Somut olayda, dosya içeriğinden davacının 19.02.2002 tarihinden beri davalı işyerinde yönetici asistanı olarak çalıştığı, fesih bildiriminde bağlı bulunduğu Yönetim Kurulu pozisyonunun 08.02.2012 tarihi itibariyle kapandığı ve başka bir kısımda görevlendirilmesi mümkün görülmediği açıklanmak suretiyle iş sözleşmesinin geçerli nedene dayanılarak feshedildiği anlaşılmaktadır.
Mahkemece feshin son çare olma ilkesine uyulmadığı gerekçesi ile feshin geçersizliğine ve davacının işe iadesine karar verilmiş ise de feshin son çare ilkesine uyulup uyulmadığı konusunda dosyada somut bir tespit ve veri bulunmamaktadır.
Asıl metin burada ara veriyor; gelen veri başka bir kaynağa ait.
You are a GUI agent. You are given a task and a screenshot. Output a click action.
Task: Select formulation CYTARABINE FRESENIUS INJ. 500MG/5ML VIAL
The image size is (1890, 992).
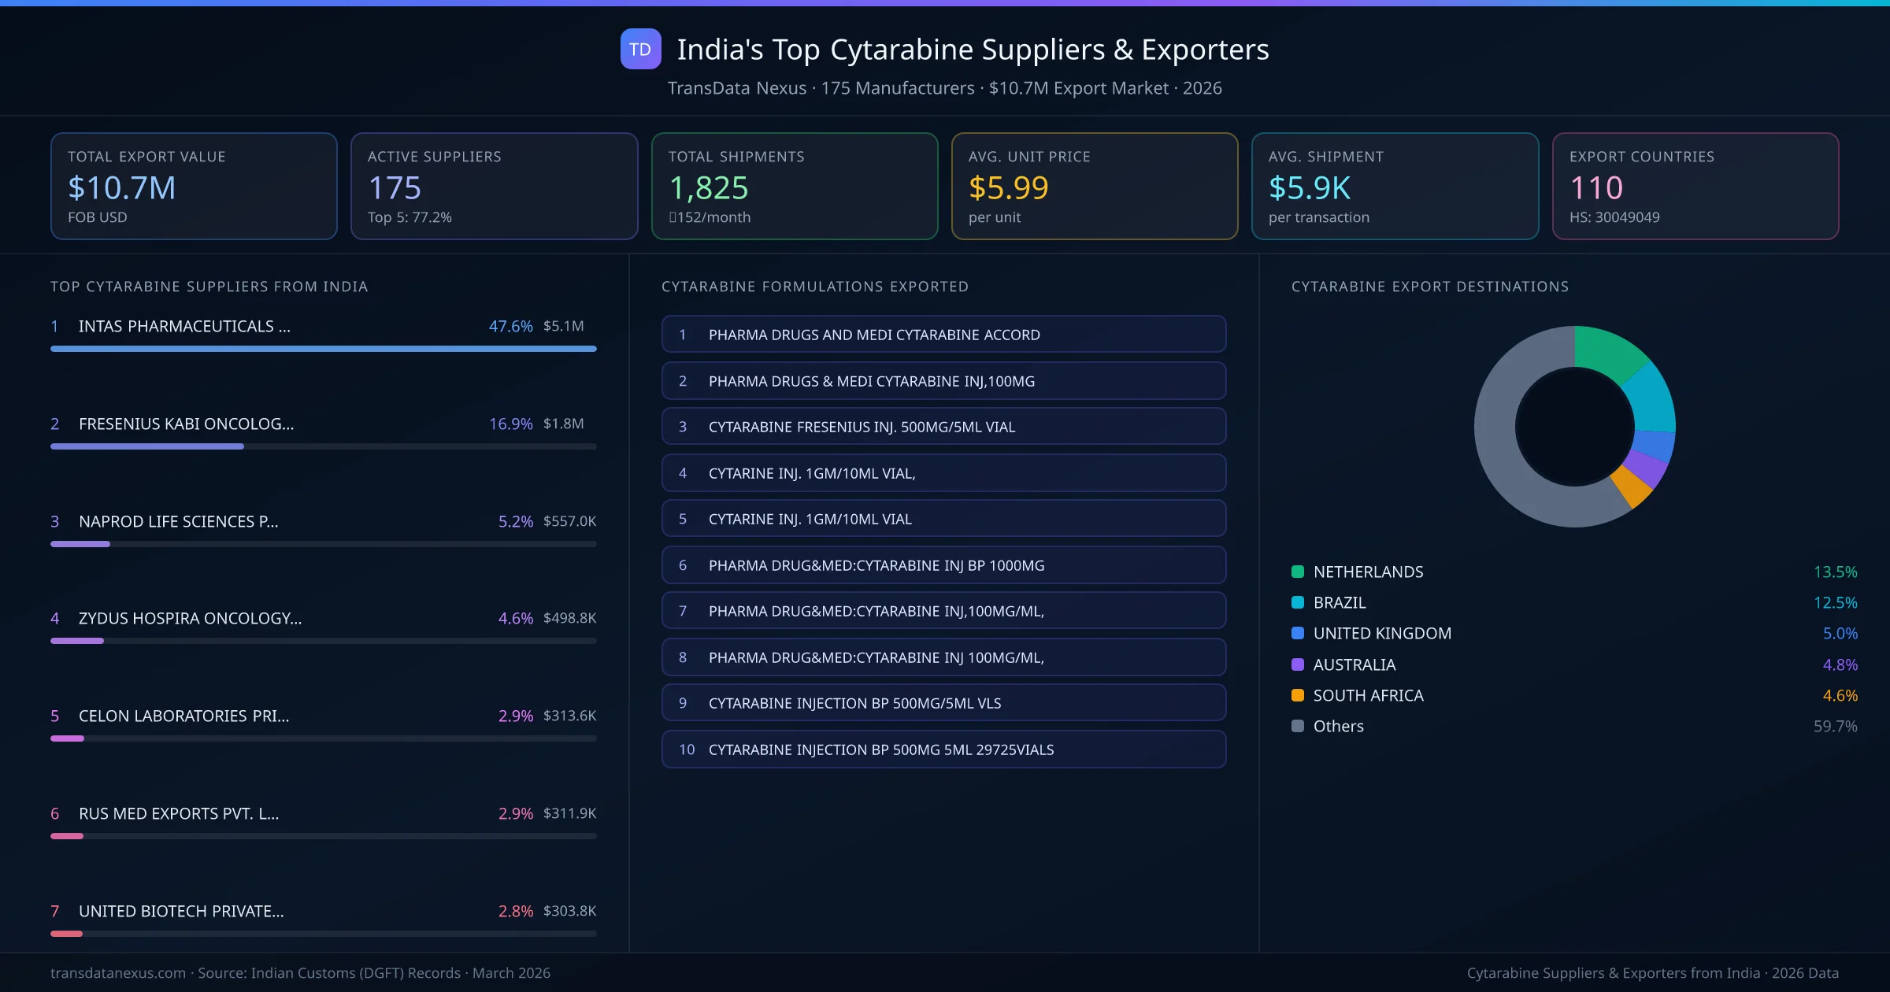click(943, 427)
Davacının iş sözleşmesinin feshinin fesih bildiriminde açıklandığı gibi gerçekten işyerinin ve işletmenin gereklerinden kaynaklanan bir nedene dayanılıp dayanılmadığının açıklığa kavuşturulması ve feshin son çare olma ilkesine uyulup uyulmadığının tespiti bakımından fesihten kısa süre önce veya sonra davacıyla aynı nitelikte yeni işçi alınıp alınmadığı araştırılarak tespit edilecek duruma göre karar verilmesi gerekirken eksik araştırma ve incelemeyle karar verilmesi hatalı olup bozmayı gerektirmiştir.
Sonuç: Temyiz olunan kararın yukarıda açıklanan sebeplerle BOZULMASINA, peşin alınan temyiz harcının istek halinde ilgiliye iadesine, 13.05.2013 günü oybirliği ile karar verildi.